Work item: Search the records for lines that contain the word "right". Copy them all.

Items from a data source
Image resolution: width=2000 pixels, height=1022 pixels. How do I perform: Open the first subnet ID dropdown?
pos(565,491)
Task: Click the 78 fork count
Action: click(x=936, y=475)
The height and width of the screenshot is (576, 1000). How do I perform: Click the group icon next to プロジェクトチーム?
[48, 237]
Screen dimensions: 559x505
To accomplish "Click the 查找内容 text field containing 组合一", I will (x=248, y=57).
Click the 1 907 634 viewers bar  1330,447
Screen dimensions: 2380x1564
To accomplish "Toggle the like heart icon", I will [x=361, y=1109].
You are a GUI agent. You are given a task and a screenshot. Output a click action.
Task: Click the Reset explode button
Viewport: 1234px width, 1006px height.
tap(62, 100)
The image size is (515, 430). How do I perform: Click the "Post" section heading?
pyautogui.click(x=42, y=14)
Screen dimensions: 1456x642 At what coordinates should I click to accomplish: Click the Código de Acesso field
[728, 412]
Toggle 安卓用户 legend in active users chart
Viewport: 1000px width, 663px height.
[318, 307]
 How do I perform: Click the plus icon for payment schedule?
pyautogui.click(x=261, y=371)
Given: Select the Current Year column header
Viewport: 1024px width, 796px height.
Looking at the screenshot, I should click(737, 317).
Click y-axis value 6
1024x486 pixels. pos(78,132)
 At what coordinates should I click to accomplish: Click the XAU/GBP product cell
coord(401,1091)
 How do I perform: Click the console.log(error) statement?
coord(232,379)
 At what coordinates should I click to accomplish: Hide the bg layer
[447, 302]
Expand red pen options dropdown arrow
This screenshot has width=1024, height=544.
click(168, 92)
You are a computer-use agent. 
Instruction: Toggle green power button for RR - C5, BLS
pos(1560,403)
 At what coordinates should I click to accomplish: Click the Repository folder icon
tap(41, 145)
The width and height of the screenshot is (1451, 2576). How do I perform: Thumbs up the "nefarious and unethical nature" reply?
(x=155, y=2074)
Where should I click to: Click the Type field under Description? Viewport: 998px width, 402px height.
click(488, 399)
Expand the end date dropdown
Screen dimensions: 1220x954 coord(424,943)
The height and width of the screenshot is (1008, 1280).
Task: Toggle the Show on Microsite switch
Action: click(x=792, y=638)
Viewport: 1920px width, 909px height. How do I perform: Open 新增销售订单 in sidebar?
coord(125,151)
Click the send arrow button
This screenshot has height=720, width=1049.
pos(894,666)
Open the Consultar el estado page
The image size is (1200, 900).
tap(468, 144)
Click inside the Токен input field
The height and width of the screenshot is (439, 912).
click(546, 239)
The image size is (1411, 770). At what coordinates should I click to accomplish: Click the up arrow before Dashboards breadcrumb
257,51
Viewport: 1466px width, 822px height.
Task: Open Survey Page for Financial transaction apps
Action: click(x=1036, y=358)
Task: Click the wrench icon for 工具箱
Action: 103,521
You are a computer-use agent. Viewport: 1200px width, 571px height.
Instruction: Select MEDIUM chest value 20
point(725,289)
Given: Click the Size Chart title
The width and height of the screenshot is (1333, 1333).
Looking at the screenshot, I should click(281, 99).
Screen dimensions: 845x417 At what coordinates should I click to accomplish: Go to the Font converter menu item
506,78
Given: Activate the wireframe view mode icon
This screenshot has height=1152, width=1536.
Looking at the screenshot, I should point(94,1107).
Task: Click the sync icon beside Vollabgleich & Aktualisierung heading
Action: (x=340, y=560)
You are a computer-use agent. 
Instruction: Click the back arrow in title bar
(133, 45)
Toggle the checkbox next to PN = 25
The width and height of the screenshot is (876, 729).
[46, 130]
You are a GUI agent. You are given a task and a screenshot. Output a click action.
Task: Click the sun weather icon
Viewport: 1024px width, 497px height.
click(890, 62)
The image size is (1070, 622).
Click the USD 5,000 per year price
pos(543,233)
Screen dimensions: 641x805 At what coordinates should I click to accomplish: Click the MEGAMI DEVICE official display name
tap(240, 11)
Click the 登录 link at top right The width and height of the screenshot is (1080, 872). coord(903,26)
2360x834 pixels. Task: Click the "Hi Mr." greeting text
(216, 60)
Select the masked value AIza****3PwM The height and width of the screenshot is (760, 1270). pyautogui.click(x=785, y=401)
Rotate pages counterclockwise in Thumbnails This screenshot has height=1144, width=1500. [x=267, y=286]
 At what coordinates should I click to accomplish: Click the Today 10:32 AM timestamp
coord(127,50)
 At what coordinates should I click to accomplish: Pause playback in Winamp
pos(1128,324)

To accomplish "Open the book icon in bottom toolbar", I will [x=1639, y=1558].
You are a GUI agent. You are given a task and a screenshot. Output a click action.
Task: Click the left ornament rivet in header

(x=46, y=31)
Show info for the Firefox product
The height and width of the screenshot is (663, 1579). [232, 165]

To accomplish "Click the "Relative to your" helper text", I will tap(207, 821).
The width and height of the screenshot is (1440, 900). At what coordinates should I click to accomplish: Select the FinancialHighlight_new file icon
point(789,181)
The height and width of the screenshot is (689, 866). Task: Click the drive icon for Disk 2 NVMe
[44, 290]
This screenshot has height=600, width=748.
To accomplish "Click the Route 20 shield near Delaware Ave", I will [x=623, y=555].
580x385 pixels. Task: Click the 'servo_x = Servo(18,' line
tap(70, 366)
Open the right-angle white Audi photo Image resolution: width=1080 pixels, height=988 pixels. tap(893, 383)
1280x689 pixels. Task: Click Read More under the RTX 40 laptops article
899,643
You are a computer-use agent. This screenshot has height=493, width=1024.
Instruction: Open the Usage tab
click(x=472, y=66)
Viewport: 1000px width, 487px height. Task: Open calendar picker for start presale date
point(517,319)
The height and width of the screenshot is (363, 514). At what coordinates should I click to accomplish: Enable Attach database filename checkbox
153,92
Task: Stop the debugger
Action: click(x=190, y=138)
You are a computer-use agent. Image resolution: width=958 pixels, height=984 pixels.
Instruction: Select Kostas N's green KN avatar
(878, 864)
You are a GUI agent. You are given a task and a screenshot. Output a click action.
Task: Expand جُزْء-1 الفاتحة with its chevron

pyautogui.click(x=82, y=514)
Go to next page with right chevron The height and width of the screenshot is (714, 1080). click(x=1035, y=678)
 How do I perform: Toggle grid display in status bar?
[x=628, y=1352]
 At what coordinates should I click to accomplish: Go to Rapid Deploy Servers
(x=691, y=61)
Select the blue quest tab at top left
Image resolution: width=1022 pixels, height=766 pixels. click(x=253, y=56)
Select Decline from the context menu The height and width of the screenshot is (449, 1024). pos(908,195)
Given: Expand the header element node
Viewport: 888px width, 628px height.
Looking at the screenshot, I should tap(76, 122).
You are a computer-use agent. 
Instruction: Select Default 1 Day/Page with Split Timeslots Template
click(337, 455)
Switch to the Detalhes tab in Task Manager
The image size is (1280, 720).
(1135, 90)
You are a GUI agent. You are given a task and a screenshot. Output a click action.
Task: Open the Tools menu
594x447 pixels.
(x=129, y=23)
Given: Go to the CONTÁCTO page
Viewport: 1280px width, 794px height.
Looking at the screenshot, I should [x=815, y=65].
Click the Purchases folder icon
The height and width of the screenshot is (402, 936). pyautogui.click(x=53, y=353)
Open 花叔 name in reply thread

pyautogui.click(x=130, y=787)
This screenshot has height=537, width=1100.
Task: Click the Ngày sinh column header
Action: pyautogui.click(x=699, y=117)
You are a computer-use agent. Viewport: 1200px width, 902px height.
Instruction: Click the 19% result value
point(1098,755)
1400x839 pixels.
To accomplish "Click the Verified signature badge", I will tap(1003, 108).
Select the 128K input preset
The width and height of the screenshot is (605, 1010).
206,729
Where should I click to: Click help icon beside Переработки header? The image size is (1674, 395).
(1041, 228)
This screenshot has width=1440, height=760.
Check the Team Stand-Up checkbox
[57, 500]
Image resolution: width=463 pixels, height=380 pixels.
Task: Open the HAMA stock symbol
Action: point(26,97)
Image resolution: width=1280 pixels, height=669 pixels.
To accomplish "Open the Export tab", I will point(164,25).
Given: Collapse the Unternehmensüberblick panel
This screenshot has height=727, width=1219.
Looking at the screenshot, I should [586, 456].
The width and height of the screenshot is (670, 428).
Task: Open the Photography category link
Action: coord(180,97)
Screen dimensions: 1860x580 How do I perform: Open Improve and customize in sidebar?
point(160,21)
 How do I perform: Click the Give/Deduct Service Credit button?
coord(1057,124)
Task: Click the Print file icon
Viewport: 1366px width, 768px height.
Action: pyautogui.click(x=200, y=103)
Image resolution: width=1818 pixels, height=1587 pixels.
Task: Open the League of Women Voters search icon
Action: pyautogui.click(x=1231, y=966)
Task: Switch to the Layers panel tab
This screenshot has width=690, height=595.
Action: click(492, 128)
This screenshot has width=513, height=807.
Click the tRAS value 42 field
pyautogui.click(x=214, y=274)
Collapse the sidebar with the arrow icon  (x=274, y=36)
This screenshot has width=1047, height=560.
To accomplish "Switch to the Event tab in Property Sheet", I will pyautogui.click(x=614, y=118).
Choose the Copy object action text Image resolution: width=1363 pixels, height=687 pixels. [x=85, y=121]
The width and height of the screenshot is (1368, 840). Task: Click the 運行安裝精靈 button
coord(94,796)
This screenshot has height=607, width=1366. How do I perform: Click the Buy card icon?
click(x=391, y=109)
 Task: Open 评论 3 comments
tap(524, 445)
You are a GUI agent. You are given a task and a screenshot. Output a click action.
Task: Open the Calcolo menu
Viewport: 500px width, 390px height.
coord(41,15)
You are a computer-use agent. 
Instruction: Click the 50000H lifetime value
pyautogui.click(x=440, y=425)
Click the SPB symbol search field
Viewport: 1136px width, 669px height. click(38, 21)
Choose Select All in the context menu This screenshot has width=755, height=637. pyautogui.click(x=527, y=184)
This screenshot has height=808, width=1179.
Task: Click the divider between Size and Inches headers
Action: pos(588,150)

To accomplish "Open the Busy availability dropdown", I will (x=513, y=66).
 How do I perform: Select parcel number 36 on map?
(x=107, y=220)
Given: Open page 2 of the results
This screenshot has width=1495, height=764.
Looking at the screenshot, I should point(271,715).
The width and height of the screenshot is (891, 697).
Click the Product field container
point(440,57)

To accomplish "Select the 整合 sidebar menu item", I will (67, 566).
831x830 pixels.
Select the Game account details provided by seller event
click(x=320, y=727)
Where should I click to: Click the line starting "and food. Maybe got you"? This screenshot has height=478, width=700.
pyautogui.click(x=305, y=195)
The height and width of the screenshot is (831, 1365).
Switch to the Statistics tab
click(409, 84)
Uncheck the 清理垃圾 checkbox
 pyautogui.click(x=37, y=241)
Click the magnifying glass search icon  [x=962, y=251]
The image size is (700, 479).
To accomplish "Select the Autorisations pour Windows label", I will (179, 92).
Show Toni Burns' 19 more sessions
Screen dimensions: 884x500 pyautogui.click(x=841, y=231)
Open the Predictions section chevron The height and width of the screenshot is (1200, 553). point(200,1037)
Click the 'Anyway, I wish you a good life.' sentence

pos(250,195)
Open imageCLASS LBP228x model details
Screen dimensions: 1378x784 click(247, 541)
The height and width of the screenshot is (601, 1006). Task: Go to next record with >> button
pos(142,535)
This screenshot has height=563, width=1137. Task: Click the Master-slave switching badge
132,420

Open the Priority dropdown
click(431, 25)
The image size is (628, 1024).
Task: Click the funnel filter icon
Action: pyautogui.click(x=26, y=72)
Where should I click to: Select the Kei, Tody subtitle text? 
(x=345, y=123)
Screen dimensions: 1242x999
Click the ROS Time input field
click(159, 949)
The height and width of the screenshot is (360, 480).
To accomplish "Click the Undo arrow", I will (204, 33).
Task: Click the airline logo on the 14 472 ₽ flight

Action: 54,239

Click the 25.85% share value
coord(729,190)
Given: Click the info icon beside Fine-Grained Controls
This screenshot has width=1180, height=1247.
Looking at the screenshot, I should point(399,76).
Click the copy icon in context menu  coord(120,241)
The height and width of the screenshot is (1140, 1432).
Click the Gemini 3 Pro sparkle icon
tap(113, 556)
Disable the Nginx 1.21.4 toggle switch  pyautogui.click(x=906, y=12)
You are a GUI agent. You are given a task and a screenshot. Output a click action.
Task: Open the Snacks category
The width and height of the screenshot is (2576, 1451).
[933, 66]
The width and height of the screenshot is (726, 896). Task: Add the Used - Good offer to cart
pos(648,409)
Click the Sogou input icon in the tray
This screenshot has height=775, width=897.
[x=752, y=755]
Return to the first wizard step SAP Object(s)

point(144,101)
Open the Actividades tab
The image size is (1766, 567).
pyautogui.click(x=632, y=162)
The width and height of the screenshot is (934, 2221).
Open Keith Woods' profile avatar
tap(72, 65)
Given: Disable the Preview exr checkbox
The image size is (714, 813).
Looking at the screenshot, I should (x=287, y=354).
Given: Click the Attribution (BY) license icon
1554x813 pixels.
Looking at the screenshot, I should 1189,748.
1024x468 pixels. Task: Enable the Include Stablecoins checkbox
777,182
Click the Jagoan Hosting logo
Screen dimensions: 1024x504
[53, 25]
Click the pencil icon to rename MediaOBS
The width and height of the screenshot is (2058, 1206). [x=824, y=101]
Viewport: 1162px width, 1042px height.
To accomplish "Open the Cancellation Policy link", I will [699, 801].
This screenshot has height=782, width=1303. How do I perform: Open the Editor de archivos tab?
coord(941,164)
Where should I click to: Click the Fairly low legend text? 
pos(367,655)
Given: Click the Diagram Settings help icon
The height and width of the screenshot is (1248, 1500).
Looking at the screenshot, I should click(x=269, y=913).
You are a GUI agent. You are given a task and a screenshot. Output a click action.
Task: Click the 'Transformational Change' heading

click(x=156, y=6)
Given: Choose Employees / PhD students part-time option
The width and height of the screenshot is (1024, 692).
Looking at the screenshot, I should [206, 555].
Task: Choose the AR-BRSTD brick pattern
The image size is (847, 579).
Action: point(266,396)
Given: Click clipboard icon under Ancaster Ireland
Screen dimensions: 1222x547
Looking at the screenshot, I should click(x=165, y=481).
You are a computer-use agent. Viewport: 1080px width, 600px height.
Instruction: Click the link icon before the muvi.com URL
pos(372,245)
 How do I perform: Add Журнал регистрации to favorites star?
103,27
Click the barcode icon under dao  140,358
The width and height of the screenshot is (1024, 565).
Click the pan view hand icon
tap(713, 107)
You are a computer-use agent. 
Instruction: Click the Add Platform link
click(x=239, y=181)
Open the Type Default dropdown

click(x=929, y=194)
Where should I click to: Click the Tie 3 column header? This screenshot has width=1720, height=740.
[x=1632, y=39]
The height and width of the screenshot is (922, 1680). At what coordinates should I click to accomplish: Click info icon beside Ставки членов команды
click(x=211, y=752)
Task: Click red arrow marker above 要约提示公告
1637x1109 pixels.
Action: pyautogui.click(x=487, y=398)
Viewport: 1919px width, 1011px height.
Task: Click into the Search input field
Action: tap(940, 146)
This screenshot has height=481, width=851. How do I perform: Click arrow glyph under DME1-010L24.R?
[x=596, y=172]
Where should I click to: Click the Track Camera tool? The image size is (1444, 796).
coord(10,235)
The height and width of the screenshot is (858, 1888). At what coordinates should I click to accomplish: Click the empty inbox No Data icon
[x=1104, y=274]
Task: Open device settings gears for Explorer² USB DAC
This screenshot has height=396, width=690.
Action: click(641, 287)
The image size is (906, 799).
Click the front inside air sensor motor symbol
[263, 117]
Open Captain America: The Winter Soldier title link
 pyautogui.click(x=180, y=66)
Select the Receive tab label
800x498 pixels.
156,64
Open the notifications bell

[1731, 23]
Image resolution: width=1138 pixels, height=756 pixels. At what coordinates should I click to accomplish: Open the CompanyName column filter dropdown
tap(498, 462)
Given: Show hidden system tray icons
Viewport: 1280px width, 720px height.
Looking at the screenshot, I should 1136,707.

Task solution:
Click the 登录 link at top right The width and height of the screenshot is (1080, 872). coord(903,26)
Open the right-angle white Audi photo Image resolution: width=1080 pixels, height=988 pixels. tap(893, 383)
Go to next page with right chevron The height and width of the screenshot is (714, 1080). click(x=1035, y=678)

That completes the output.